You’ll always get what you’ve always got….
Easy to say but making changes is often not the easiest thing to actually do.
Recently (there’s a blog coming up about running will also relate to this!) I’ve been trying to reflect on what is really behind my seemingly unstoppable ability to self sabotage all and any efforts to make positive changes in my life which I know, in my heart, I need to make.
When I look back to the time in my life I felt ‘at my best’, it wasn’t in my 20’s when many people travel, enjoy the freedom of adulthood and live life to the max. During that time, I was in a controlling, unhealthy relationship which led to me developing an extremely unhealthy relationship with food and me being extremely underweight. I wasn’t anorexic but I was very clearly unwell and my body displayed the symptoms to prove it – not that I listened! The ending to the relationship was traumatic to say the least and took some dealing with.
As I headed into my 30’s, I was pretty much a different person. What I’d been through in my 20’s shaped my personality and made me determined that never again would I be controlled by another person. There were other legacies from my 20’s including the need to recover from my abysmal eating habits. Essentially, as I healed, I started to live my 20’s but it was as if it was on FFWD in order to catch up.

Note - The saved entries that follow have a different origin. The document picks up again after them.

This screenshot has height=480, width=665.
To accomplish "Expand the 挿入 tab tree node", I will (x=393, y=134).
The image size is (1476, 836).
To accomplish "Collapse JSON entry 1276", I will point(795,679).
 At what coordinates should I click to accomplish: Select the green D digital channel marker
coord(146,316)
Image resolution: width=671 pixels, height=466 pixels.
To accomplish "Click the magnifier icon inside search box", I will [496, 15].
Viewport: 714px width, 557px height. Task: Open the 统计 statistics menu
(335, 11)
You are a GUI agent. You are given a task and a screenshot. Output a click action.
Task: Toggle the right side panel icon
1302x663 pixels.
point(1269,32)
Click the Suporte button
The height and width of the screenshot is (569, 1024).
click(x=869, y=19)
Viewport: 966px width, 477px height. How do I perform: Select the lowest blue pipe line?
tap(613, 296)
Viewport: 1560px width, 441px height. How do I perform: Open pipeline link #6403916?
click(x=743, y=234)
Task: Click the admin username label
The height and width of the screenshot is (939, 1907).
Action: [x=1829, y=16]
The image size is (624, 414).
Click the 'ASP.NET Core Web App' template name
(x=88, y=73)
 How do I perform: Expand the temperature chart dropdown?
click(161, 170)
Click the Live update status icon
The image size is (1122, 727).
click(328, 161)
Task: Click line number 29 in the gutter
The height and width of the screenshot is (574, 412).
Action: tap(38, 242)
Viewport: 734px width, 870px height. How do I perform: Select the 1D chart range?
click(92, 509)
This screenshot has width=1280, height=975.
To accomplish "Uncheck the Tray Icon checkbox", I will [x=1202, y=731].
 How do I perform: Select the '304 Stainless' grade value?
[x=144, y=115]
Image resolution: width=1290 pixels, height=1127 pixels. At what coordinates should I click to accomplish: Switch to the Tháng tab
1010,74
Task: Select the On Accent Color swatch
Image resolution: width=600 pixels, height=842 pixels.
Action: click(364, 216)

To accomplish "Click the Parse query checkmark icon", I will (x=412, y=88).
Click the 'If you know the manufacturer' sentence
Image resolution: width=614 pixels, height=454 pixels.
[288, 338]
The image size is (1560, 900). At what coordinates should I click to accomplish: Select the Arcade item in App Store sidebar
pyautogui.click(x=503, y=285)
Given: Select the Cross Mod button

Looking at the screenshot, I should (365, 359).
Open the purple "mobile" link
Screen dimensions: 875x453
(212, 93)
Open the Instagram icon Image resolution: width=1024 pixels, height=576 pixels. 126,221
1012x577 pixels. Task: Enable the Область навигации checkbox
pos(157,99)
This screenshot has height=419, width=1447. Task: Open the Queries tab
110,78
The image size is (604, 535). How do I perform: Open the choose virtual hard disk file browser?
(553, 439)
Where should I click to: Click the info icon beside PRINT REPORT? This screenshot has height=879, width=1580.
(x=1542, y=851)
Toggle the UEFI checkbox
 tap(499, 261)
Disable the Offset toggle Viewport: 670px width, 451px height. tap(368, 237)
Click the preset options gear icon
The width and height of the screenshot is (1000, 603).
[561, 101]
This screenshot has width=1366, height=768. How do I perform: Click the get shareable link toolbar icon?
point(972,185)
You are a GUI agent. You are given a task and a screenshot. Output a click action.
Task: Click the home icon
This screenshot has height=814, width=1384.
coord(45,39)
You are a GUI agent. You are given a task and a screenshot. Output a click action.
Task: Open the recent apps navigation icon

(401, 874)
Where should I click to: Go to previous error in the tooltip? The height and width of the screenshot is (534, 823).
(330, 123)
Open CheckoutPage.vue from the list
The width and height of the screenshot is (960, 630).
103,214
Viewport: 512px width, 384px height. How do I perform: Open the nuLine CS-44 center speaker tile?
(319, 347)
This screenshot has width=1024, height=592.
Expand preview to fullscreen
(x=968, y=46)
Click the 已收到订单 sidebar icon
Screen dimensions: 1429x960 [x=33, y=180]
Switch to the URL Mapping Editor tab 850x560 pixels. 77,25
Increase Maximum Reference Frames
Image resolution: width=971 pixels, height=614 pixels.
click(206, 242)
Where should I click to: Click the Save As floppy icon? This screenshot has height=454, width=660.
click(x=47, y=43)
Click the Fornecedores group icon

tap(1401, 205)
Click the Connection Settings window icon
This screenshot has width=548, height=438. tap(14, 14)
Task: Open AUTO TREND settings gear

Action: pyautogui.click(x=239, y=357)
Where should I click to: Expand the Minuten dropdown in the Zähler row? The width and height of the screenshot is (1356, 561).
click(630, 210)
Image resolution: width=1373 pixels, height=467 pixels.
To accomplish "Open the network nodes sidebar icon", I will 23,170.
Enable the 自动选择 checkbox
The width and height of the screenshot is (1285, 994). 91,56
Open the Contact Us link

With some bumps in the road, things improved. I had a great career which took me all over the country and made me feel I was really making a difference. I was fit, healthy and personally happy. Life was good. Yes I had put on weight but I was healthy.. My body was fuelled by good nutrition which supported my workouts, challenging career and active social life. I was in good shape!
Looking back – this is when I think I was truly my best self. Forgive me the slightly cringey ‘american-ism’ but actually it is the best way to describe how I felt.
So, going back to my starting point, if nothing changes then nothing changes!
Yet clearly something has changed. Over a period of 10 years I have allowed myself to move from a healthy way of life to slip into habits that are clearly detrimental to my body being able to function. Not helped by a chronic hormone condition which requires lifelong medication.
I came through my pregnancies damaged – physically and mentally. Not by the children (although that’s probably another blog post!) but the ‘condition’ and the resulting changes to me. Nothing extreme or unusual for many women out there, but I certainly haven’t ‘bounced back’ in any way, shape or form. It’s led to long term health issues and changes that I have never been able to reverse or come to terms with.
And as more time passes, the further I am moving away from all the things that I know, intellectually and emotionally, will help me to feel better. Somewhere along the line, my self esteem and confidence has become so eroded that, even when I try to look after myself well, it lasts such a short time that there’s no chance for those changes to become embedded and actually make a difference. Before anything positive happens, I self sabotage.
So, the point of this? Well, having had counselling (which helped with some issues), I recognise that I can’t actually continue as I am. Of course there are certain aspects that may be able to be helped by working with my GP, but actually, to change how I feel and think about myself, well, only I can do that.
At a loss for what to do next, I got back in touch with a friend I had (almost deliberately) not been in touch with for a really long time. I was prompted to do this after bumping into her in a coffee shop. Despite not having replied to her attempts to communicate, she was genuinely excited to have bumped into me, warm, interested and just really lovely.
She is also someone who has faced her own demons in life and come out the other side with an enviable passion for helping others, immense positivity, and has forged a successful career doing just that! And she’s no bullshitter – a rare but beautiful quality IMO!
It’s early days. We are currently working to establish what it is we are actually dealing with in order to form a plan. But in the first conversation I had with her, she said one single sentence so sincerely that I absolutely believed her. And it was:
“I will help you sort this, because you are worth it”.
So here goes…. there’s no ‘plan’ at the moment. But what there is, is an intention and with that intention, some initial actions to start making the changes that need to be made. I’m resisting the urge to go in all guns blazing as I’m fairly sure that’ll end in failure. By taking small positive steps every day, I hope things will start to fall into place.
And the first thing I plan to do is take some time to heal my body and mind. It’s time to stop punishing ‘it’ for not doing what I want it to do, to stop just pushing on and to start helping it to get well.